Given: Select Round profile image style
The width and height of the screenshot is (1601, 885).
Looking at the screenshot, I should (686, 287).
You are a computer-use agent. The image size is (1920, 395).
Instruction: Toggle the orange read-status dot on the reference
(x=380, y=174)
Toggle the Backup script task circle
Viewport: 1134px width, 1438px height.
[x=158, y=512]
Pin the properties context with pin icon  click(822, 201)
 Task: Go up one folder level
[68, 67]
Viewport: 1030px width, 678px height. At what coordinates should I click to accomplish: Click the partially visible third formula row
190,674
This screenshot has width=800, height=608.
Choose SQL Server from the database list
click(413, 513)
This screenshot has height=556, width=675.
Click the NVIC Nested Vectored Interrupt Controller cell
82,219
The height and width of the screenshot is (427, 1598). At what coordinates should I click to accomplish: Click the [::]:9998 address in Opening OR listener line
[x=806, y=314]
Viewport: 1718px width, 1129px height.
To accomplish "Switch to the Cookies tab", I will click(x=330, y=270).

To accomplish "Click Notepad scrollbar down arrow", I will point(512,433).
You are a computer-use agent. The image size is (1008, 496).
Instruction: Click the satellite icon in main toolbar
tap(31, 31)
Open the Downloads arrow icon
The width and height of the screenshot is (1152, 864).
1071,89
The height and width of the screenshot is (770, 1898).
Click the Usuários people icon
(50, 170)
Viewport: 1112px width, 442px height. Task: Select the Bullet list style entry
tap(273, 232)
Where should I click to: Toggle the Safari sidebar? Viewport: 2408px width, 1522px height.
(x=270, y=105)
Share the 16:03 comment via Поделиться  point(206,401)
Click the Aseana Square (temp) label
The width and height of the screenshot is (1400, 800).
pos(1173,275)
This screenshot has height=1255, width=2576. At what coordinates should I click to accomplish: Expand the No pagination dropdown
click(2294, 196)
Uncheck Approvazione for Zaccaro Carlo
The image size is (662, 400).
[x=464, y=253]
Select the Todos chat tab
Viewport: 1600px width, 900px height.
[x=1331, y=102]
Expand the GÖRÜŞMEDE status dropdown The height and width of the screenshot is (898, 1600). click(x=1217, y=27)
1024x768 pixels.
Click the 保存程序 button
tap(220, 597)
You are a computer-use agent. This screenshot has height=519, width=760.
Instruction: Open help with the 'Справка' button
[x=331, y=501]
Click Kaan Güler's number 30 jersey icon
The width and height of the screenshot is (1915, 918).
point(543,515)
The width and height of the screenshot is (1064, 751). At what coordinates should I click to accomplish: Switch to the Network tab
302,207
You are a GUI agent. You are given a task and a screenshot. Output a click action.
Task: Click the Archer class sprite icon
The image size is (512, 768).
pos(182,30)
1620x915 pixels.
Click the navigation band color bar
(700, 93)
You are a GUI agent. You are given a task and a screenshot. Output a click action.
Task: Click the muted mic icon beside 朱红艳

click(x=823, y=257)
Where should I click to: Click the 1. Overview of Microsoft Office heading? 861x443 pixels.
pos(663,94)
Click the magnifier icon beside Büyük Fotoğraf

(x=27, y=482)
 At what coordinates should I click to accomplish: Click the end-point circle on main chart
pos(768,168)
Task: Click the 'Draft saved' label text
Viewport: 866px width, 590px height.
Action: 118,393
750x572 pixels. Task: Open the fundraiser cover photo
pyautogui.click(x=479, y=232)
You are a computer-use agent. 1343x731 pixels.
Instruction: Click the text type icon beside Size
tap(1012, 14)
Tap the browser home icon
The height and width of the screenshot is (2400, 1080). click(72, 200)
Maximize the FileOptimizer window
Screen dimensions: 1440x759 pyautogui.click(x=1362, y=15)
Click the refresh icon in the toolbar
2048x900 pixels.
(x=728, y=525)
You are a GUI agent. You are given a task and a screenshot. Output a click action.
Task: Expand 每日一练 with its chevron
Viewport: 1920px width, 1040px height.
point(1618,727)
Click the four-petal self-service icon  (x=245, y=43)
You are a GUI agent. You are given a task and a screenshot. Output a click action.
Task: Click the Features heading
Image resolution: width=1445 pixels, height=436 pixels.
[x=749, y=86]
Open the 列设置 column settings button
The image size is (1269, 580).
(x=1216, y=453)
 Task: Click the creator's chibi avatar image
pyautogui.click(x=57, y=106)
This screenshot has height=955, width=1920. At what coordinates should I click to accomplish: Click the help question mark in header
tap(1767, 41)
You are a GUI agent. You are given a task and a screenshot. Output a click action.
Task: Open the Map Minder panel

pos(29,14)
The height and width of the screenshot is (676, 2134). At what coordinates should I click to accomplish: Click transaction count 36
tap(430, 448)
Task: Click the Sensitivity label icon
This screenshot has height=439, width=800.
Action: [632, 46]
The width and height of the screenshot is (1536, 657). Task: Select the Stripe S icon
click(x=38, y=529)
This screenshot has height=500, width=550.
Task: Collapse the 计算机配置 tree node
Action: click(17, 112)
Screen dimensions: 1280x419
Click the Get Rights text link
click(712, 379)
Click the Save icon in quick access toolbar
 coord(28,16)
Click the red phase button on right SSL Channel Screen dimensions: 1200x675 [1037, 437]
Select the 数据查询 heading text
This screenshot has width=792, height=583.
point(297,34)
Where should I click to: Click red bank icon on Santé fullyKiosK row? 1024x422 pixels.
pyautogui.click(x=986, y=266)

········

## The task
Transcribe the records above exactly, beginning at the line that contains "Click the NVIC" and ending with the line that contains "Viewport: 1718px width, 1129px height.", both included, and nothing else.

## Exercise answer
Click the NVIC Nested Vectored Interrupt Controller cell
82,219
The height and width of the screenshot is (427, 1598). At what coordinates should I click to accomplish: Click the [::]:9998 address in Opening OR listener line
[x=806, y=314]
Viewport: 1718px width, 1129px height.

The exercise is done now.